Mario Götze lässt Zukunft bei den Bayern offen

Nach seinem Tor beim Audi Cup jubelt Mario Götze verhältnismäßig euphorisch. Ein klares Treuebekenntnis zum FC Bayern vermeidet er aber. Der Weltmeister hat in München bislang noch einen Vertrag bis 2017.

Götze hatte in wichtigen K.o.-Spielen der Vorsaison oftmals auf der Bank gesessen und war erst spät eingewechselt worden. dpa

Mario Götze beim Audi Cup

Götze hatte in wichtigen K.o.-Spielen der Vorsaison oftmals auf der Bank gesessen und war erst spät eingewechselt worden.

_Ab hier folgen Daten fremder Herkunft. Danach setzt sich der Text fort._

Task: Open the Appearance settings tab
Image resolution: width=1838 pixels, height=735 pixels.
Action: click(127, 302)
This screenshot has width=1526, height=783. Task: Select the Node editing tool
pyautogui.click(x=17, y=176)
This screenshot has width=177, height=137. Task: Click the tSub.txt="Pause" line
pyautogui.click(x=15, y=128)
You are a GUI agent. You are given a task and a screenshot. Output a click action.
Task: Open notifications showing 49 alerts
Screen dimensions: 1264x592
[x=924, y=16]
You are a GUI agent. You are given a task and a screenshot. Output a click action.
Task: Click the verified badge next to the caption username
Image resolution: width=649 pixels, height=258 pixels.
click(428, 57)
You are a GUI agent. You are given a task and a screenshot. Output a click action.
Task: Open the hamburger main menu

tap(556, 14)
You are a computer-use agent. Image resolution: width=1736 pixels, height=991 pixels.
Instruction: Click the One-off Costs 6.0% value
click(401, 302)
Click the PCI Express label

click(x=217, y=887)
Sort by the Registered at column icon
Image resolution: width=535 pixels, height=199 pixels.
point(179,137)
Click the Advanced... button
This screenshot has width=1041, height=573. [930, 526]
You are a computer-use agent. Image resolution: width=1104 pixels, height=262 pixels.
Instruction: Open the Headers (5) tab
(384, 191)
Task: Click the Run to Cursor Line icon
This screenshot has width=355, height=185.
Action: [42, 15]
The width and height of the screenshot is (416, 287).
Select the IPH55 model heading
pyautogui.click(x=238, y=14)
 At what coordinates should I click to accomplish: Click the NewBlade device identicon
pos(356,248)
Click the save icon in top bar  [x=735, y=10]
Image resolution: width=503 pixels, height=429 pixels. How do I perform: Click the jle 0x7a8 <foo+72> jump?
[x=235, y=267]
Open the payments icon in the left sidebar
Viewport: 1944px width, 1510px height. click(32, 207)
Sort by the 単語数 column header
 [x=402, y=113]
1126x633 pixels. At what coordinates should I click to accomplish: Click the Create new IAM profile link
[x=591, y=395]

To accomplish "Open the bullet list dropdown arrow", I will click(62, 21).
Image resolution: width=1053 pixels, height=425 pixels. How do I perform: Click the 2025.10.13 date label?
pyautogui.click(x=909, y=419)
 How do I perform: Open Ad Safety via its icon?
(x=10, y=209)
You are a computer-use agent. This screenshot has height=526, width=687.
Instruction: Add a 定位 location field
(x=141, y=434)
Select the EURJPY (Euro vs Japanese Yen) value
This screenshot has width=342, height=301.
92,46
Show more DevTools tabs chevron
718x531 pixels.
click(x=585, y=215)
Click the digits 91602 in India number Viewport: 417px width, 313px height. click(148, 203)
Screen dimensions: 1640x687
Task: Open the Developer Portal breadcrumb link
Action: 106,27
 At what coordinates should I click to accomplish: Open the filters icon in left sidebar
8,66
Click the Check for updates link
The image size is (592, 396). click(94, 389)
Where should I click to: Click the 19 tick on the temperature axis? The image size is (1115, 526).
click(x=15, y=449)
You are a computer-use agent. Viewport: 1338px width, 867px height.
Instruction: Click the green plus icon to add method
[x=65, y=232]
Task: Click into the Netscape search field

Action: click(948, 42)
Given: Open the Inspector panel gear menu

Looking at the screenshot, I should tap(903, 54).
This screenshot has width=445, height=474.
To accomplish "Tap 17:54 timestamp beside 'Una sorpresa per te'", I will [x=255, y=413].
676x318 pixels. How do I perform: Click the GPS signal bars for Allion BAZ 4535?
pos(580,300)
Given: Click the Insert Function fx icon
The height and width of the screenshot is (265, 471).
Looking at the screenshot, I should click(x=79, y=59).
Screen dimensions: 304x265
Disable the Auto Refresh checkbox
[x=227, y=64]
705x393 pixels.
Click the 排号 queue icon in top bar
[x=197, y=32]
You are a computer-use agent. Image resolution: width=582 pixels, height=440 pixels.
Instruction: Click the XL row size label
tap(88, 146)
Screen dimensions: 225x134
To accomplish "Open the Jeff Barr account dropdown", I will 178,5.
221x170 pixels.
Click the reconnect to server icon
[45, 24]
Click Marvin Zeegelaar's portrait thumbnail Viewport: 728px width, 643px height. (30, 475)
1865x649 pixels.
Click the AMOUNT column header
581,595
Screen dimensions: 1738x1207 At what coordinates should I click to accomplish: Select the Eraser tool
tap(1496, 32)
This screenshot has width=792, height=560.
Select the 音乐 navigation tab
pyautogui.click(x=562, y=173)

MünchenFußball-Weltmeister Mario Götze hat seine Zukunft beim deutschen Rekordmeister FC Bayern München offen gelassen. „Es war die letzten zwei Jahre nicht ganz so einfach. Wir werden erst einmal sehen, was passiert“, sagte der 23 Jahre alte Nationalspieler am Dienstagabend und vermied damit ein klares Treuebekenntnis zum FC Bayern.

Nachdem Götze beim 3:0-Erfolg gegen den AC Mailand im Rahmen des Audi Cups das zweite Tor erzielt hatte, feierte er seinen Treffer sichtlich erleichtert mit einem Jubelsprung vor der Münchner Südkurve. „Das Spiel lief für mich positiv, wir haben gewonnen, stehen im Finale und das ist das Wichtige“, erklärte der Siegtorschütze des WM-Finals gegen Argentinien später.

Götze hatte in wichtigen K.o.-Spielen der Vorsaison beim FC Bayern oftmals auf der Bank gesessen und war erst spät eingewechselt worden. Die Beziehung zwischen Spieler und Trainer Pep Guardiola wirkte in der Endphase der vergangenen Spielzeit angespannt.

Als er konkret gefragt wurde, ob er künftig mehr Gespräche mit dem Coach erwarte, antwortete Götze: „Es wird sich herausstellen, ob der Trainer häufiger mit mir spricht. Ich lasse es jetzt erst mal auf mich zukommen, dann wird man alles weitere sehen.“ Götzes Vertrag bei den Münchnern läuft bis 2017. Er war vor zwei Jahren von Ligarivale Borussia Dortmund für die stattliche Ablösesumme von 37 Millionen Euro an die Isar gewechselt und hat seitdem mit hohem Erwartungsdruck zu kämpfen.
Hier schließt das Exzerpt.